[[ GIVEN DATA, beginning ]]
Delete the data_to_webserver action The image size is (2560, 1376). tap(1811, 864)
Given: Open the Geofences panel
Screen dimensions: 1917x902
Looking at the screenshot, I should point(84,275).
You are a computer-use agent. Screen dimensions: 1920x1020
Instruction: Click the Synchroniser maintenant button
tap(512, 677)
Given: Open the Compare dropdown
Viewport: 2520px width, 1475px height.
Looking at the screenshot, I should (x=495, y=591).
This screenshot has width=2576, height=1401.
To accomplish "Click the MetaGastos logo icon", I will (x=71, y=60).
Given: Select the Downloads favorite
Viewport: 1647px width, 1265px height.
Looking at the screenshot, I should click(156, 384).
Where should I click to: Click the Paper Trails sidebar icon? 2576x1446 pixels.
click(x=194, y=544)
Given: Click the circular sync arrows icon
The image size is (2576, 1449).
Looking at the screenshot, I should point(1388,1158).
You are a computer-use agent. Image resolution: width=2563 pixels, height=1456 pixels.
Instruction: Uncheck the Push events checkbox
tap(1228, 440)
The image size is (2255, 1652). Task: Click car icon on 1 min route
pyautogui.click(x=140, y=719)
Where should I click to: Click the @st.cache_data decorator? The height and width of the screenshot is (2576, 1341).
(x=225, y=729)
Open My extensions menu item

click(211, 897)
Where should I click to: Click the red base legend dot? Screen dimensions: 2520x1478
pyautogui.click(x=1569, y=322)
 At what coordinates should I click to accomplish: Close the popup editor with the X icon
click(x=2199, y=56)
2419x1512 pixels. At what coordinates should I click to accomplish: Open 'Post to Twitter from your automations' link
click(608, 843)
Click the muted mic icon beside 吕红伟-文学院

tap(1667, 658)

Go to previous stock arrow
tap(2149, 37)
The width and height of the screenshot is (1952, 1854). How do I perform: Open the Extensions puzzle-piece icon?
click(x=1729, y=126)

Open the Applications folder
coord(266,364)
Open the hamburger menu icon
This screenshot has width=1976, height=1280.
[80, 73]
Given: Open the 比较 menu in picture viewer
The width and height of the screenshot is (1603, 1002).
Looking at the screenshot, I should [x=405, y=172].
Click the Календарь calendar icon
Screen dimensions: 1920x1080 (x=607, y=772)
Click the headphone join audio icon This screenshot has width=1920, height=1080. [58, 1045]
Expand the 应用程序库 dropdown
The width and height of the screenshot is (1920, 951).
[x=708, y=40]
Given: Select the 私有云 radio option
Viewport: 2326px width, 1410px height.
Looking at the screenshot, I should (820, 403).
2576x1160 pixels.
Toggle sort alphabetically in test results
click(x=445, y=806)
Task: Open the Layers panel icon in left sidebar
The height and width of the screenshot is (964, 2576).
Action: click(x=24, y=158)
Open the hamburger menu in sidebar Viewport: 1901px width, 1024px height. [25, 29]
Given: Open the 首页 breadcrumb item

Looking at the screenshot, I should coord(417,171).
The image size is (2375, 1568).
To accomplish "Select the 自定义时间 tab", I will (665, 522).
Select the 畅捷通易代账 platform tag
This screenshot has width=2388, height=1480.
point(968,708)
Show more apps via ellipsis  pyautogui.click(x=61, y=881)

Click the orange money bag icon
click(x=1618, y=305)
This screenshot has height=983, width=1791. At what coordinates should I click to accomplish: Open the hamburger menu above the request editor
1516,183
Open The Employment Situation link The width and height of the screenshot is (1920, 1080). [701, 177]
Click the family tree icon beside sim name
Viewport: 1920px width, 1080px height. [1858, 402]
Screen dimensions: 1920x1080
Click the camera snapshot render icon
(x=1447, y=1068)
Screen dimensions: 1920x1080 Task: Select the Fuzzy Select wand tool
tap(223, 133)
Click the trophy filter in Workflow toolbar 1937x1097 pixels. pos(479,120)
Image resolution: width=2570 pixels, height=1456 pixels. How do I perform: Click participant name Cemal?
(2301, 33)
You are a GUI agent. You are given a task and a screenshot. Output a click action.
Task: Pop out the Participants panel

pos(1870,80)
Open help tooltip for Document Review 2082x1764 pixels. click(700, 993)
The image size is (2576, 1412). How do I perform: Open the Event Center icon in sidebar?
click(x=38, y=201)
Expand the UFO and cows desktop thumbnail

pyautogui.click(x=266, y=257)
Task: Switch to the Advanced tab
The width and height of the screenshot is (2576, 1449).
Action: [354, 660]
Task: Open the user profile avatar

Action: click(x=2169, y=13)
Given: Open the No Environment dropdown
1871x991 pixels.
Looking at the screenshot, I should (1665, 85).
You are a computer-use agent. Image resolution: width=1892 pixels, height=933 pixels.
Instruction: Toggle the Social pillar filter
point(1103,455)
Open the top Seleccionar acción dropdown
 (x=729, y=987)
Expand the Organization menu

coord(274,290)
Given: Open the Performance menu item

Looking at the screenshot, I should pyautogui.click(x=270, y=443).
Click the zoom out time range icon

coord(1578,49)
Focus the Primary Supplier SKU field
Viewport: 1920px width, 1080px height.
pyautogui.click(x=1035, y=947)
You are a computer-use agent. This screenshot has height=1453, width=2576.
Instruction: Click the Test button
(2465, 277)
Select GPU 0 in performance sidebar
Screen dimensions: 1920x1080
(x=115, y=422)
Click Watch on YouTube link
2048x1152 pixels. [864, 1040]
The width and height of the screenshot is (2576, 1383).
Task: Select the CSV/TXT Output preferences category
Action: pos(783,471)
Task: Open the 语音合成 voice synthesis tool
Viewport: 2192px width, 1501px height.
[[ GIVEN DATA, end ]]
TASK STATEMENT » In how many lines of the records does the word "agent" appear? Reply with the number only.

OUTPUT BELOW » 5